### Aim of the exercise:
Having read the records, set them all down exactly as they appear.

Top of Records provided

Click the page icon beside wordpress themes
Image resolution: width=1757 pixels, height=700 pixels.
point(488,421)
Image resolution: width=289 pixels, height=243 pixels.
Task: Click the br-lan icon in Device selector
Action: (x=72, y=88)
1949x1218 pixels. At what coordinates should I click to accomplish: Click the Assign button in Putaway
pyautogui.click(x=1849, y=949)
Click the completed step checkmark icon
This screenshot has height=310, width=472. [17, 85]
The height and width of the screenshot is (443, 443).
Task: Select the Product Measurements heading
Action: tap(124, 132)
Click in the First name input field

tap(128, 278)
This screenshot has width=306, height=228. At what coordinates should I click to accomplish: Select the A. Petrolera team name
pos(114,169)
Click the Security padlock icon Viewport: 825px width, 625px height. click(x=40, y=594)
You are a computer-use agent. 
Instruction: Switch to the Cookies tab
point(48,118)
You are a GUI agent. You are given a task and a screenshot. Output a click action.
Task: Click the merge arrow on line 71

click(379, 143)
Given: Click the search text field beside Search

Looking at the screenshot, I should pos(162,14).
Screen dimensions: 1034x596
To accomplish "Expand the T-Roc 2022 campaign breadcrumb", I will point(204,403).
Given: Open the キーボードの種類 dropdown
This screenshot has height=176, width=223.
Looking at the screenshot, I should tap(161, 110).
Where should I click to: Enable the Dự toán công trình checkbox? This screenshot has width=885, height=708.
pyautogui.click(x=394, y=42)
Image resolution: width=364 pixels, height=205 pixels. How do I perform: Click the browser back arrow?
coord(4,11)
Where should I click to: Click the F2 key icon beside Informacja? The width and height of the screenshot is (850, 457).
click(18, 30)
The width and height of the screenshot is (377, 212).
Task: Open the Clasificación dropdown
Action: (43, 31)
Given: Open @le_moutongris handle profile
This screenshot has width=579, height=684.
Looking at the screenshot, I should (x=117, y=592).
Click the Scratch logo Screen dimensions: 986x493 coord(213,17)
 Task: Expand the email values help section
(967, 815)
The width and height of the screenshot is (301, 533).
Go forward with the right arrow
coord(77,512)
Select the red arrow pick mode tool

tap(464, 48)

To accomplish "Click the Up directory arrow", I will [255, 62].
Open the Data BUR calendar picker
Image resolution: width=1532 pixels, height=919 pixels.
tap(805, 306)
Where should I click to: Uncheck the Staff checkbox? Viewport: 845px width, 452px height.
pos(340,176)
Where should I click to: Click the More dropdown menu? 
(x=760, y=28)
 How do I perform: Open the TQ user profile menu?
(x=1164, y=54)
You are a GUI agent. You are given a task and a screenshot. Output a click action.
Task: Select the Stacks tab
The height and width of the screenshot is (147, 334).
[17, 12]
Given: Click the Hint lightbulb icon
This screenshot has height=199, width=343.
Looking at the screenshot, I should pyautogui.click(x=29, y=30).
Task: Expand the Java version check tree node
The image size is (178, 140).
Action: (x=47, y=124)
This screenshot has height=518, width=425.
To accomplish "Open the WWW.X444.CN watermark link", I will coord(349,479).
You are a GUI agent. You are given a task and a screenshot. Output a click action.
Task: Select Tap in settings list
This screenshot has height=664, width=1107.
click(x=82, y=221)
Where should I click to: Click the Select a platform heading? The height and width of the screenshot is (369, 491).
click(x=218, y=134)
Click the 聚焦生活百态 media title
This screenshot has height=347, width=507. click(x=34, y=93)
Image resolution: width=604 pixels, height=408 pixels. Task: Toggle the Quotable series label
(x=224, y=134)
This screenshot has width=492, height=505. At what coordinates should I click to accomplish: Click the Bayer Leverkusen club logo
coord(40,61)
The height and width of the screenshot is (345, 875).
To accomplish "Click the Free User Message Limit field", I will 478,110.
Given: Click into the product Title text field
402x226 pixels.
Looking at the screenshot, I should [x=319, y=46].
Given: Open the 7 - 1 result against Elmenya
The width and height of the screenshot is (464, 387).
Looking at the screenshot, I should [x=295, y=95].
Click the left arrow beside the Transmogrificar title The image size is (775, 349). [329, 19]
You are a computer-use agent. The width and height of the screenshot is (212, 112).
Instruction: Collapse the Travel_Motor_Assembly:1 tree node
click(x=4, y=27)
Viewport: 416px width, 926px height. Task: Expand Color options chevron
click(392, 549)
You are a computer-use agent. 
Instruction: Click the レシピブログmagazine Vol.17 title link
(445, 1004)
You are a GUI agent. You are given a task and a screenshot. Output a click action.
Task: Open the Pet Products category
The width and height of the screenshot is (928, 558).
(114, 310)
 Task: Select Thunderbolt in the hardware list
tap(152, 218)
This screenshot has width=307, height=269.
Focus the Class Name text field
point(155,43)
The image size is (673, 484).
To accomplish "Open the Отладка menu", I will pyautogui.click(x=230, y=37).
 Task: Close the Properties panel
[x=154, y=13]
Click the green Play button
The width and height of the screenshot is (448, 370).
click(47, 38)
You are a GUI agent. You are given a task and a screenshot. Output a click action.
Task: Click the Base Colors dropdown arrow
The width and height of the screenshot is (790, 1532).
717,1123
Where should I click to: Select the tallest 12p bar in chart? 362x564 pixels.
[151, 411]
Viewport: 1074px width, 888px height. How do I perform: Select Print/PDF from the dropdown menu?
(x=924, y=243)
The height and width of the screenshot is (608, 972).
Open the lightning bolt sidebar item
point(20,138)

Bottom of Records provided

### Solution to the exercise:
Click the page icon beside wordpress themes
Image resolution: width=1757 pixels, height=700 pixels.
point(488,421)
Image resolution: width=289 pixels, height=243 pixels.
Task: Click the br-lan icon in Device selector
Action: (x=72, y=88)
1949x1218 pixels. At what coordinates should I click to accomplish: Click the Assign button in Putaway
pyautogui.click(x=1849, y=949)
Click the completed step checkmark icon
This screenshot has height=310, width=472. [17, 85]
The height and width of the screenshot is (443, 443).
Task: Select the Product Measurements heading
Action: tap(124, 132)
Click in the First name input field

tap(128, 278)
This screenshot has width=306, height=228. At what coordinates should I click to accomplish: Select the A. Petrolera team name
pos(114,169)
Click the Security padlock icon Viewport: 825px width, 625px height. click(x=40, y=594)
You are a computer-use agent. 
Instruction: Switch to the Cookies tab
point(48,118)
You are a GUI agent. You are given a task and a screenshot. Output a click action.
Task: Click the merge arrow on line 71

click(379, 143)
Given: Click the search text field beside Search

Looking at the screenshot, I should pos(162,14).
Screen dimensions: 1034x596
To accomplish "Expand the T-Roc 2022 campaign breadcrumb", I will point(204,403).
Given: Open the キーボードの種類 dropdown
This screenshot has height=176, width=223.
Looking at the screenshot, I should tap(161, 110).
Where should I click to: Enable the Dự toán công trình checkbox? This screenshot has width=885, height=708.
pyautogui.click(x=394, y=42)
Image resolution: width=364 pixels, height=205 pixels. How do I perform: Click the browser back arrow?
coord(4,11)
Where should I click to: Click the F2 key icon beside Informacja? The width and height of the screenshot is (850, 457).
click(18, 30)
The width and height of the screenshot is (377, 212).
Task: Open the Clasificación dropdown
Action: (43, 31)
Given: Open @le_moutongris handle profile
This screenshot has width=579, height=684.
Looking at the screenshot, I should (x=117, y=592).
Click the Scratch logo Screen dimensions: 986x493 coord(213,17)
 Task: Expand the email values help section
(967, 815)
The width and height of the screenshot is (301, 533).
Go forward with the right arrow
coord(77,512)
Select the red arrow pick mode tool

tap(464, 48)

To accomplish "Click the Up directory arrow", I will [255, 62].
Open the Data BUR calendar picker
Image resolution: width=1532 pixels, height=919 pixels.
tap(805, 306)
Where should I click to: Uncheck the Staff checkbox? Viewport: 845px width, 452px height.
pos(340,176)
Where should I click to: Click the More dropdown menu? 
(x=760, y=28)
 How do I perform: Open the TQ user profile menu?
(x=1164, y=54)
You are a GUI agent. You are given a task and a screenshot. Output a click action.
Task: Select the Stacks tab
The height and width of the screenshot is (147, 334).
[17, 12]
Given: Click the Hint lightbulb icon
This screenshot has height=199, width=343.
Looking at the screenshot, I should pyautogui.click(x=29, y=30).
Task: Expand the Java version check tree node
The image size is (178, 140).
Action: (x=47, y=124)
This screenshot has height=518, width=425.
To accomplish "Open the WWW.X444.CN watermark link", I will coord(349,479).
You are a GUI agent. You are given a task and a screenshot. Output a click action.
Task: Select Tap in settings list
This screenshot has height=664, width=1107.
click(x=82, y=221)
Where should I click to: Click the Select a platform heading? The height and width of the screenshot is (369, 491).
click(x=218, y=134)
Click the 聚焦生活百态 media title
This screenshot has height=347, width=507. click(x=34, y=93)
Image resolution: width=604 pixels, height=408 pixels. Task: Toggle the Quotable series label
(x=224, y=134)
This screenshot has width=492, height=505. At what coordinates should I click to accomplish: Click the Bayer Leverkusen club logo
coord(40,61)
The height and width of the screenshot is (345, 875).
To accomplish "Click the Free User Message Limit field", I will 478,110.
Given: Click into the product Title text field
402x226 pixels.
Looking at the screenshot, I should [x=319, y=46].
Given: Open the 7 - 1 result against Elmenya
The width and height of the screenshot is (464, 387).
Looking at the screenshot, I should [x=295, y=95].
Click the left arrow beside the Transmogrificar title The image size is (775, 349). [329, 19]
You are a computer-use agent. The width and height of the screenshot is (212, 112).
Instruction: Collapse the Travel_Motor_Assembly:1 tree node
click(x=4, y=27)
Viewport: 416px width, 926px height. Task: Expand Color options chevron
click(392, 549)
You are a computer-use agent. 
Instruction: Click the レシピブログmagazine Vol.17 title link
(445, 1004)
You are a GUI agent. You are given a task and a screenshot. Output a click action.
Task: Open the Pet Products category
The width and height of the screenshot is (928, 558).
(114, 310)
 Task: Select Thunderbolt in the hardware list
tap(152, 218)
This screenshot has width=307, height=269.
Focus the Class Name text field
point(155,43)
The image size is (673, 484).
To accomplish "Open the Отладка menu", I will pyautogui.click(x=230, y=37).
 Task: Close the Properties panel
[x=154, y=13]
Click the green Play button
The width and height of the screenshot is (448, 370).
click(47, 38)
You are a GUI agent. You are given a task and a screenshot. Output a click action.
Task: Click the Base Colors dropdown arrow
The width and height of the screenshot is (790, 1532).
717,1123
Where should I click to: Select the tallest 12p bar in chart? 362x564 pixels.
[151, 411]
Viewport: 1074px width, 888px height. How do I perform: Select Print/PDF from the dropdown menu?
(x=924, y=243)
The height and width of the screenshot is (608, 972).
Open the lightning bolt sidebar item
point(20,138)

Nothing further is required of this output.